The Administration's FY 2008 Budget includes measures to permanently extend the tax relief enacted in 2001 and 2003, which includes the cuts in capital gains and dividend taxes to 15% that are set to expire at the end of 2010 under current legislation, and proposes to extend for one year through 2007 provisions that address the rapid rise in the number of taxpayers affected by the alternative minimum tax in the near term. However, on the latter point, the White House is looking to Congress to eventually create a "longer term solution" to the problems associated with the individual AMT.

The AMT proposal would increase exemption levels for 2007 to $43,900 for single and head of household filers, $65,350 for married taxpayers filing joint returns, and $32,675 for married taxpayers filing separate returns. In addition, the proposal would allow an individual to reduce 2007 tax liability by the full amount of nonrefundable personal credits even if tax liability is reduced to an amount that is less than the individual's tentative minimum tax.

Without long-term changes, an estimated 25 million Americans will fall subject to the AMT, the US Treasury estimates.

The 2008 budget also contains the President's plan for a tax overhaul of the US healthcare system outlined in his State of the Union address last month, the central plank of which rests on a proposed standard deduction for healthcare costs designed to encourage a higher take-up of health insurance.

Other proposals include measures to promote savings for all Americans and encourage investment by entrepreneurs, and the Treasury Department said that in the coming months it will engage in a public dialogue on how the tax system can be improved to make the US more competitive in the global economy.

Despite the heavy emphasis on maintaining lower taxes, Bush claimed that his budget would balance the books within five year's time without the need for raising other taxes.

"By keeping taxes down, we actually generate strong revenues to the Treasury," Bush said at a meeting with his Cabinet.

"I strongly believe Congress needs to listen to a budget which has no tax increase, and a budget, because of fiscal discipline, that can be balanced in five years," he added.

One way that Bush hopes to exercise fiscal discipline is through the curbing of earmarks, or narrowly-targeted tax breaks tacked onto legislation which benefit only a small number of firms or individuals.
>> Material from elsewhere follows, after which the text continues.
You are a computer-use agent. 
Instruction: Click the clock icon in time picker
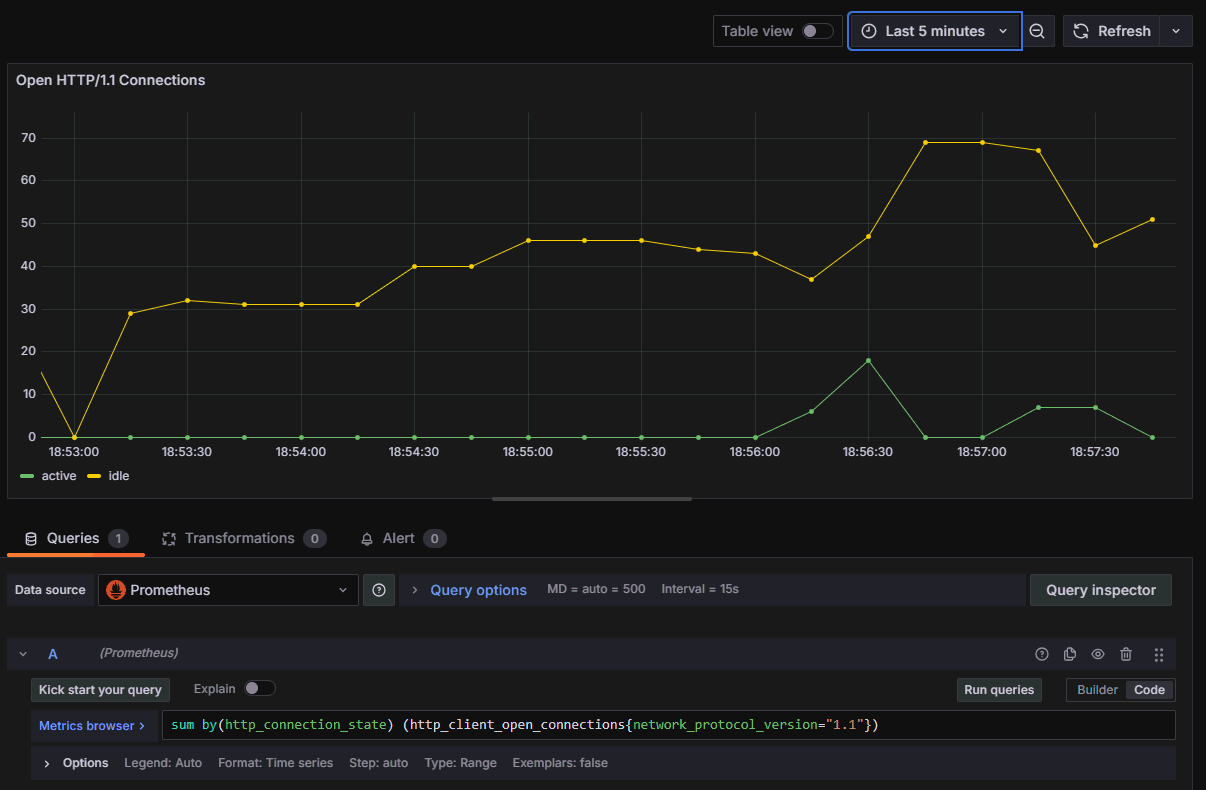click(868, 31)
"In order to make sure that we're fiscally responsible with the people's money, Congress needs to make sure that when they spend the people's money, there's transparency and an up or down vote for each item," Bush stated.

The Treasury also hopes to claw back lost revenues by improving tax compliance and making a dent in the so-called tax gap.

The Treasury has put forward 16 proposals in the budget to help improve compliance, with an emphasis on additional reporting without creating excessive burdens on compliant taxpayers. The Department also asked for $409 million for the IRS to step up compliance efforts. Additional funding is also provided for more research to study the sources of non-compliance.